The State of Maryland’s highest court ruled recently that Georgia-Pacific Corp. does not have to pay a woman who lost a lung to mesothelioma the $5 million a lower court had ordered. Why? Although the asbestos that sickened her was clearly from Georgia-Pacific products, her exposure was second-hand and took place in the 1960s, before the full danger of second-hand exposure was confirmed, the court said. Therefore, she had no legitimate product liability claim against the corporate giant.
The woman was exposed to asbestos while doing her grandfather’s laundry. Between 1968 and 1969, he worked at a building where Georgia-Pacific drywall cement was being applied, and the woman testified that his work clothes were often so caked with dust from the product, which contained asbestos, that she had to shake them out before they could be washed.
In 2008, the woman was diagnosed with malignant mesothelioma, which is caused by exposure to asbestos. We also know now that the family members of workers who used asbestos have often been exposed to sufficient amounts of the deadly fiber to cause mesothelioma and other asbestos diseases simply by coming into contact with those workers’ clothes.
In Oct. 2009, a trial court found Georgia-Pacific liable for the woman’s asbestos exposure and awarded her $5 million for her lost lung and other losses. The state’s immediate appellate court upheld that award.
The high court reversed that award unanimously. “Although the danger to asbestos in the workplace was well-recognized at least by the 1930s, the danger from exposure in the household to asbestos dust brought home by workers … was not made publicly clear until much later,” the ruling reads.
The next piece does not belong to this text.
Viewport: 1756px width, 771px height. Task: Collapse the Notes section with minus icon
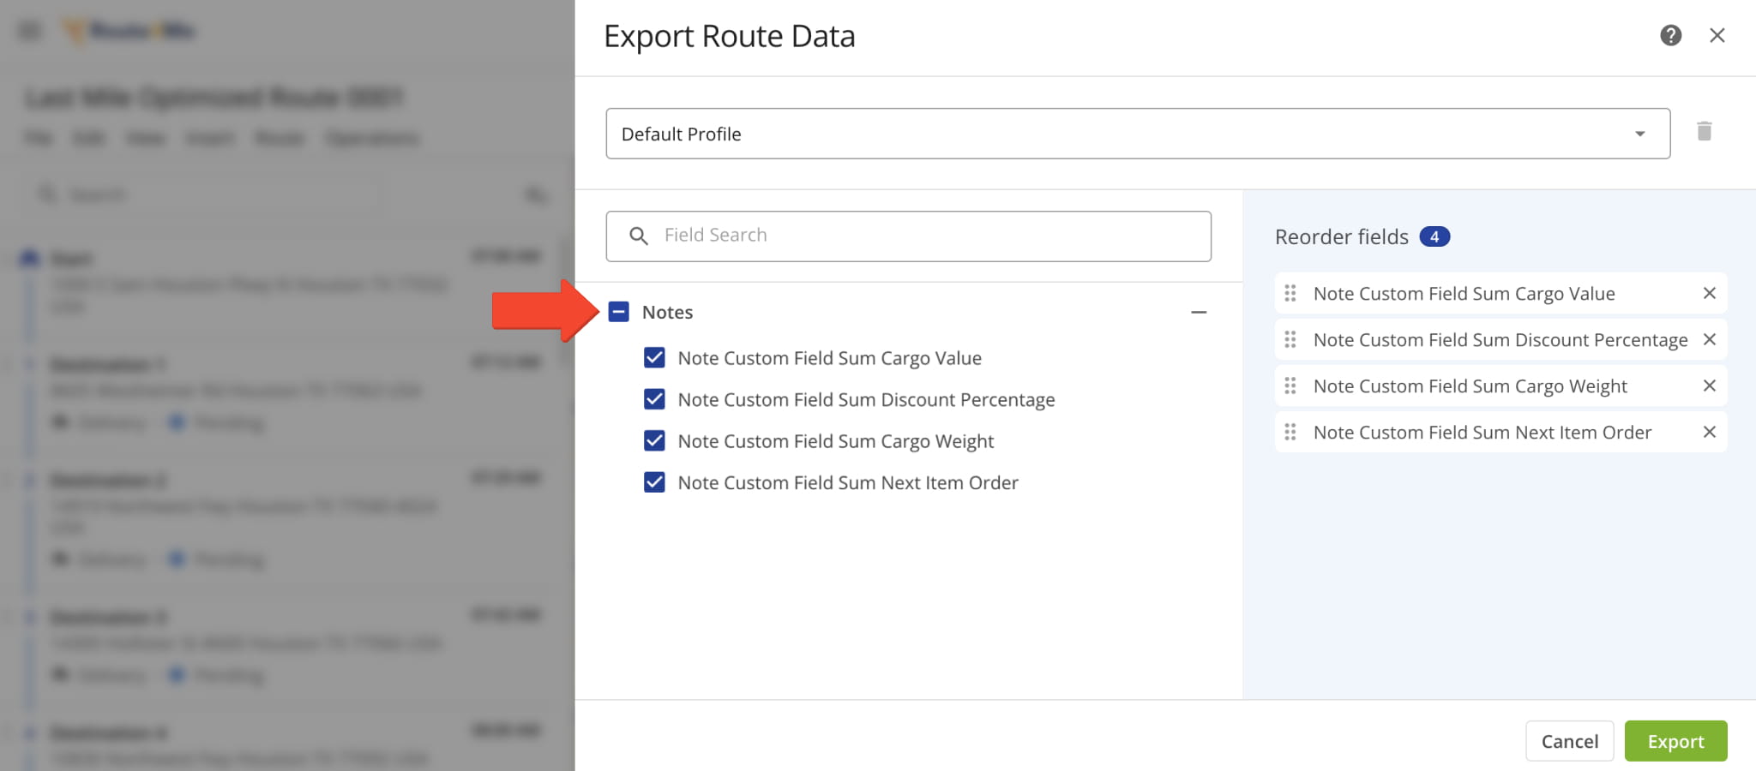(x=1199, y=312)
The court found that the danger of second-hand asbestos exposure wasn’t fully known until the Occupational Safety and Health Administration issued federal regulations to protect workers from the fiber in 1972. Since this woman was exposed in the 1960s, the court reasoned, Georgia-Pacific wasn’t in a position to be sure that its products could harm people through second-hand exposure, so it had no duty to warn workers’ relatives of that danger.
In an ordinary product liability case, all the plaintiff needs to show is that the product is unreasonably dangerous when used as expected. If a manufacturer puts and unreasonably dangerous product on the market, or fails to warn users of unavoidable hazards, it is responsible for any harm the product caused.
Asbestos liability cases are handled somewhat differently — but the difference was meant in large part to make it easier, not harder, for victims of asbestos exposure to get compensation for the harm these deadly products caused. This ruling seems far out of step with that purpose.